··· Excerpt to read
Employers and supervisors
- You must follow the new Worker Heat Protection Standard. This likely includes engineering controls (ventilation, insulation, cooling), work schedule changes, shade, acclimatization for new/returning workers, PPE (cooling vests, heat‑reflective clothing), and paid cool‑down breaks.
- You must create a Heat Stress and Protection Policy and Program, assess heat risks regularly, share assessment results with the health and safety representative/committee, and provide approved training to workers, supervisors, and committee members.
- All training and materials must be in plain language and in English and French (and other languages understood by employees).
Tenants and people in employer‑provided housing
- The provincial plan must include setting a maximum indoor temperature of 26°C for rental units and employer‑provided housing. How and when this is enforced is not detailed in the bill text.
Landlords and housing providers
- The plan includes grants and incentives to help retrofit buildings (for example, heat pumps) to meet the 26°C maximum. Specific amounts are not set in the bill.
Homeowners in higher‑risk flood areas
- Municipal grants and incentives for property‑level flood protection are contemplated. Availability depends on future funding decisions.
Farmers and the agri‑food sector
- The plan includes actions on climate‑resilient crops, soil health, on‑farm water storage/irrigation, and support for farmer‑led soil programs. Some items depend on future funding.
- Aims to increase local food production and support smaller producers and local processing.
Critical infrastructure operators (energy, water, transportation, communications)
- You would face new obligations to include and disclose climate risk in planning and operations.
- Infrastructure planning and major repairs must factor in climate scenarios. The Building Code would be updated to strengthen climate resilience.
Students, patients, and families
- The province must assess cooling needs in schools, childcare centres, and hospitals and set targets/strategies to reduce heat loads. This does not itself mandate immediate installations.
Fire services and urban residents
- A new Urban Wildfires Advisory Committee will assess risk and recommend prevention, suppression, recovery, and public education steps. The government must then develop plans and any needed laws, and set cooperation protocols between urban and forest wildfire teams.
······
··· Entries provided
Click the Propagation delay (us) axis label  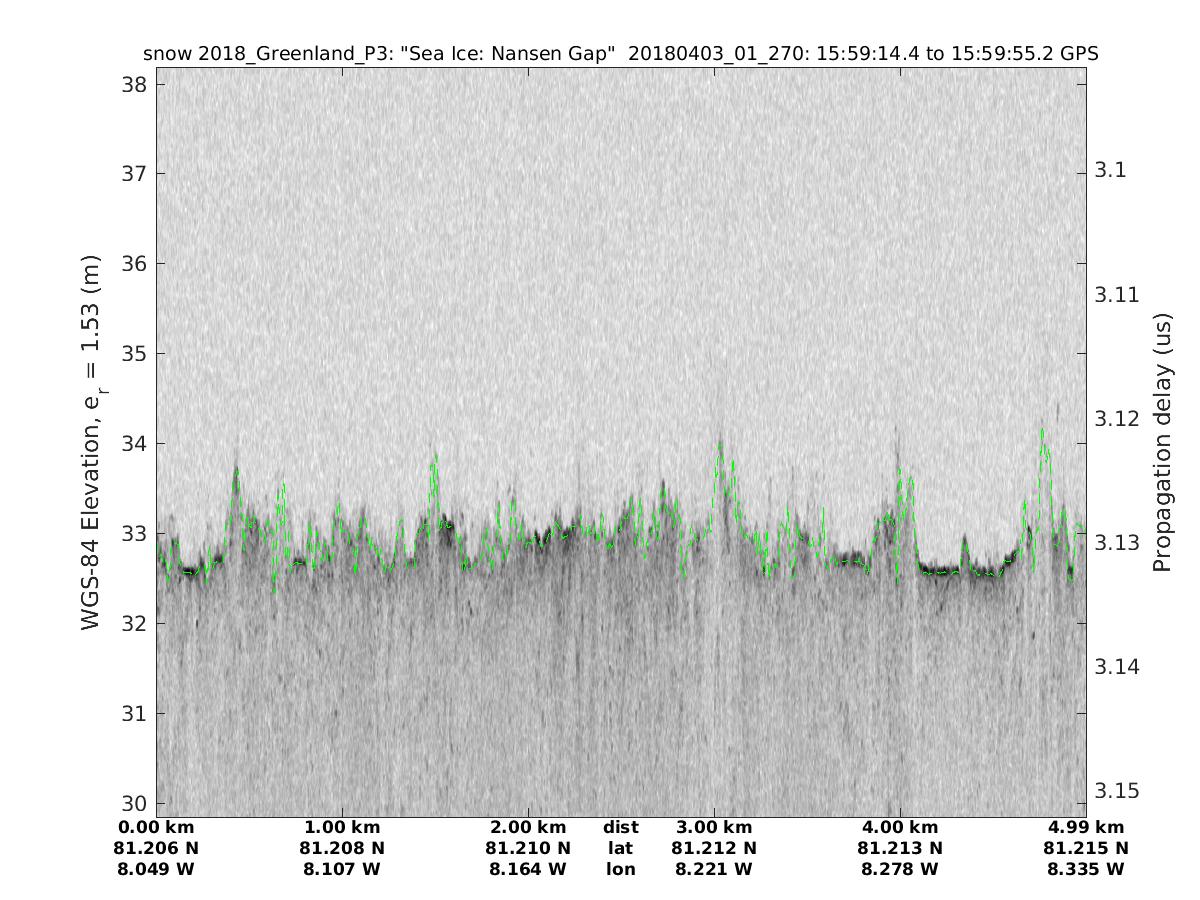tap(1162, 442)
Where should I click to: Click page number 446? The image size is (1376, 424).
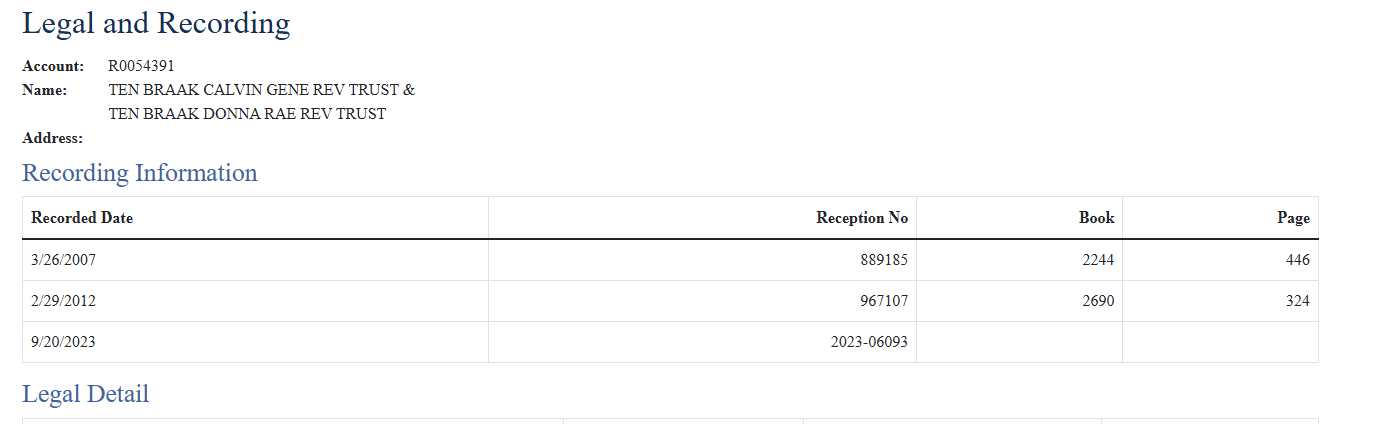point(1297,260)
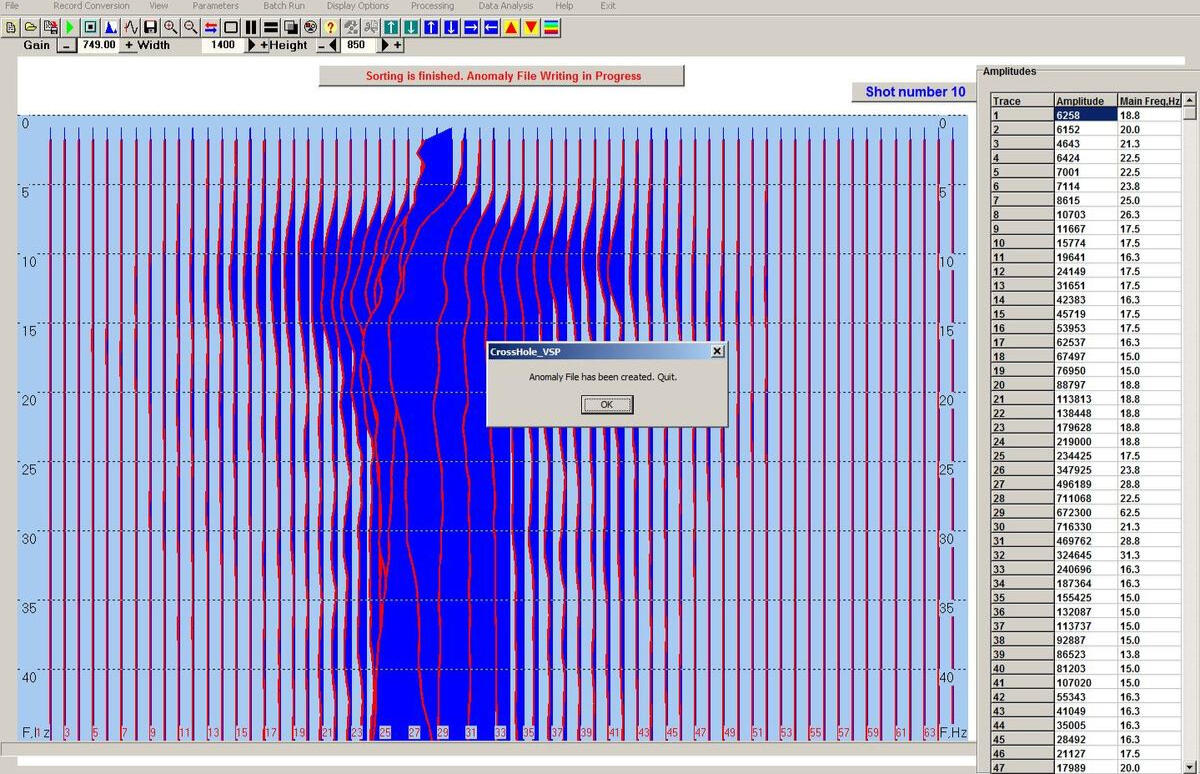Click the zoom in magnifier icon
Image resolution: width=1200 pixels, height=774 pixels.
170,27
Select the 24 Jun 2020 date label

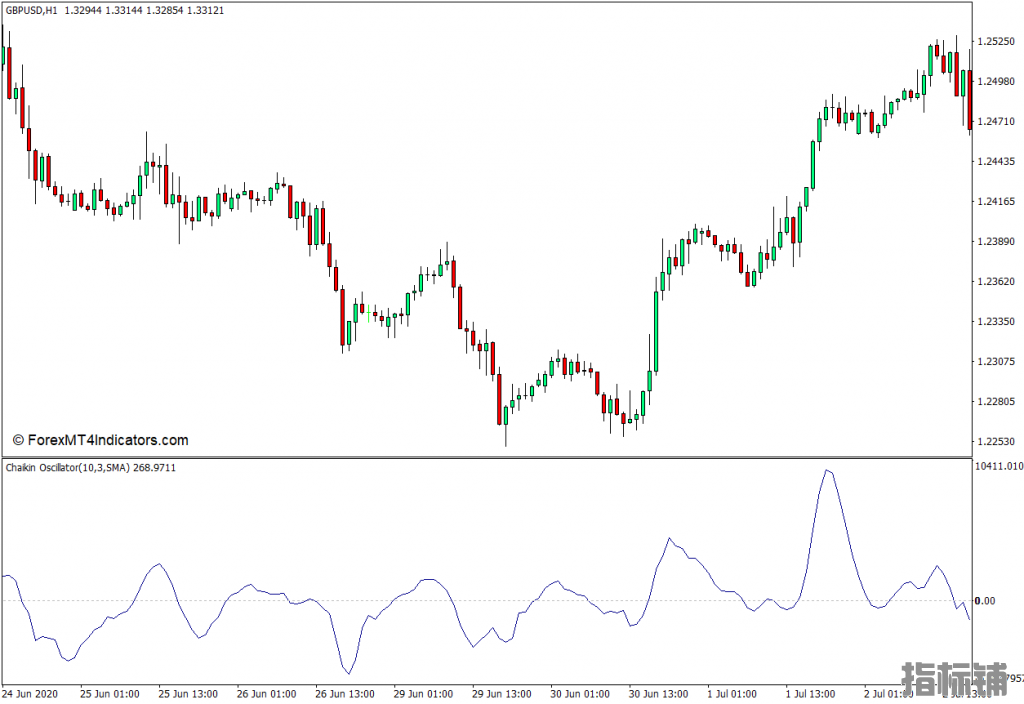(32, 693)

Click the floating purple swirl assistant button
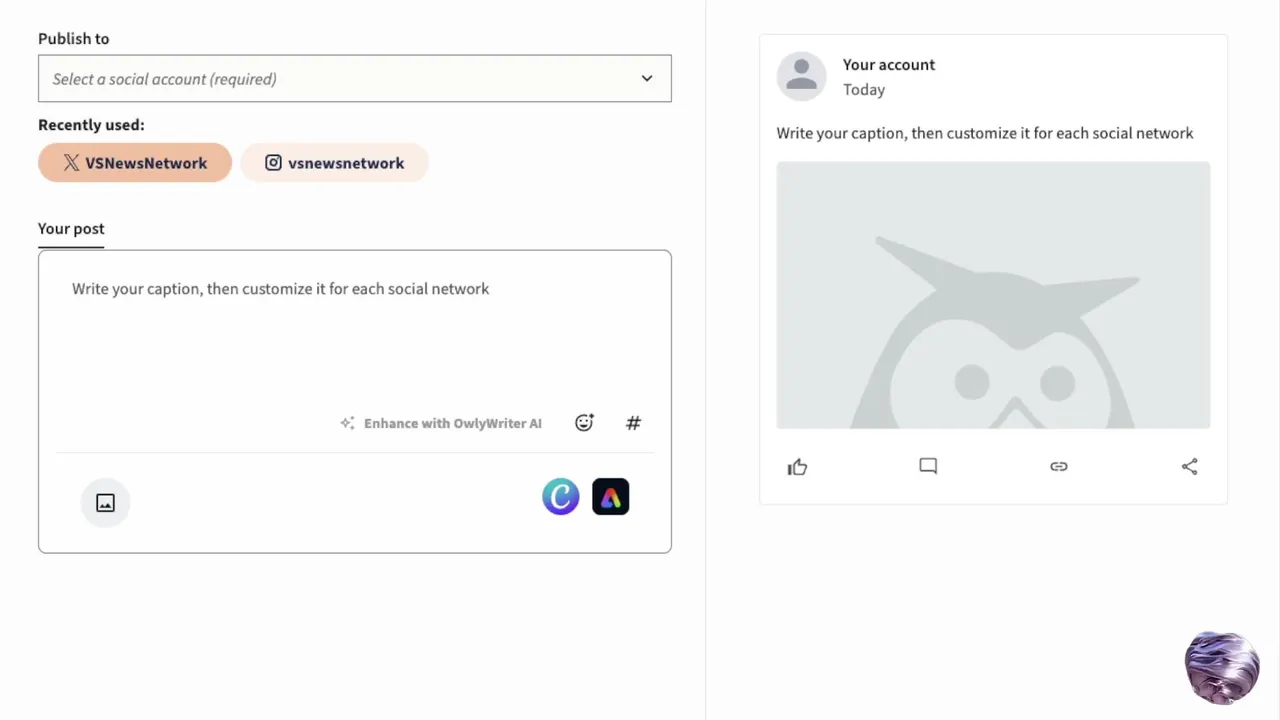(x=1221, y=667)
······
• Work request A: Reproduce the passage of the bill summary from "Landlords and housing" to "and local processing.", word for word.
• Work request B: According to the bill summary, what maximum indoor temperature must the provincial plan set for rental units and employer-provided housing?
• Work request C: Turn the paragraph of the bill summary beginning "You must create a Heat Stress and Protection Policy" into a short list that keeps its main facts.
The stored data plays no part in this work.

• Solution A:
Landlords and housing providers
- The plan includes grants and incentives to help retrofit buildings (for example, heat pumps) to meet the 26°C maximum. Specific amounts are not set in the bill.
Homeowners in higher‑risk flood areas
- Municipal grants and incentives for property‑level flood protection are contemplated. Availability depends on future funding decisions.
Farmers and the agri‑food sector
- The plan includes actions on climate‑resilient crops, soil health, on‑farm water storage/irrigation, and support for farmer‑led soil programs. Some items depend on future funding.
- Aims to increase local food production and support smaller producers and local processing.

• Solution B: 26°C

• Solution C:
- Create a Heat Stress and Protection Policy and Program.
- Assess heat risks regularly.
- Share assessment results with the health and safety representative or committee.
- Provide approved training to workers, supervisors, and committee members.